Depending on the prevailing weather conditions and temperature, salt may be used exclusively or combined with small amounts of sanding material. Routes targeted for the new treatment include Interstate 15 from the Idaho/Utah line to Malad, U.S. 91 from the state line to Preston, U.S. 89 from the state line to Montpelier, and U.S. 30 from the Idaho/Wyoming state line to Montpelier.
ITD's use of salt on those segments will mirror the approach Utah uses to clear snow accumulations so motorists traveling from Utah will not experience a radical change when they reach the state line, explains Steve Gertonson, ITD District 5 maintenance engineer. Utah has experienced good success with salt-only applications for many years.
Recent tests in northern Idaho also proved effective in the treatment of highways that receive regular winter snowfalls.
Crews don't immediately begin snow removal from the highways in Utah. Instead, once the snow depths reach 3-5 inches, trucks apply salt to begin melting the accumulation; when snow turns to slush, plows push it from the highway. The remaining salt/water solution on the highway surface also helps prevent ice build-up and should eliminate conditions called "broken snow floor" where patches of packed snow remain after plowing.
Instead of placing a salt/sand mixture several times during a storm, the concept is to put an initial, heavier application of salt at the beginning of a storm, thus lowering the freezing point on the road surface and preventing accumulation, Gertonson explains.
The difference regular drivers on Idaho's experimental segments will notice is that snow removal will not begin immediately when a storm arrives.
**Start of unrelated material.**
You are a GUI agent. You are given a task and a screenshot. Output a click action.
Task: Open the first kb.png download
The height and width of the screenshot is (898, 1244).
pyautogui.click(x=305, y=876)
They should anticipate small accumulations before treatment and should drive accordingly, Gertonson says.
The experimental salt application and slush removal should result in personnel, equipment and fuel savings.
"We anticipate this test use of salt only will result in a number of important benefits," Gertonson says. "The most important result should be improved safety for motorists."
Increased use of salt also should make spring cleanups easier and less costly than the removal of more traditional sanding materials. It also should reduce the risk of windshield breakage from sand and gravel and improve the environment by adding fewer particulates into the air.
ITD crews will will continue to treat highways outside the trial segments as they have in the past.
Soil samples have been taken along each selected route to monitor chloride levels and help protect the environment, but Gertonson expects no adverse impact. The amount of straight salt applied to highways should be about the same as with repeated salt-sand applications.
Motorists who drive through an area that has been treated with salt only should wash their vehicles often to prevent salt accumulations and minimize corrosion.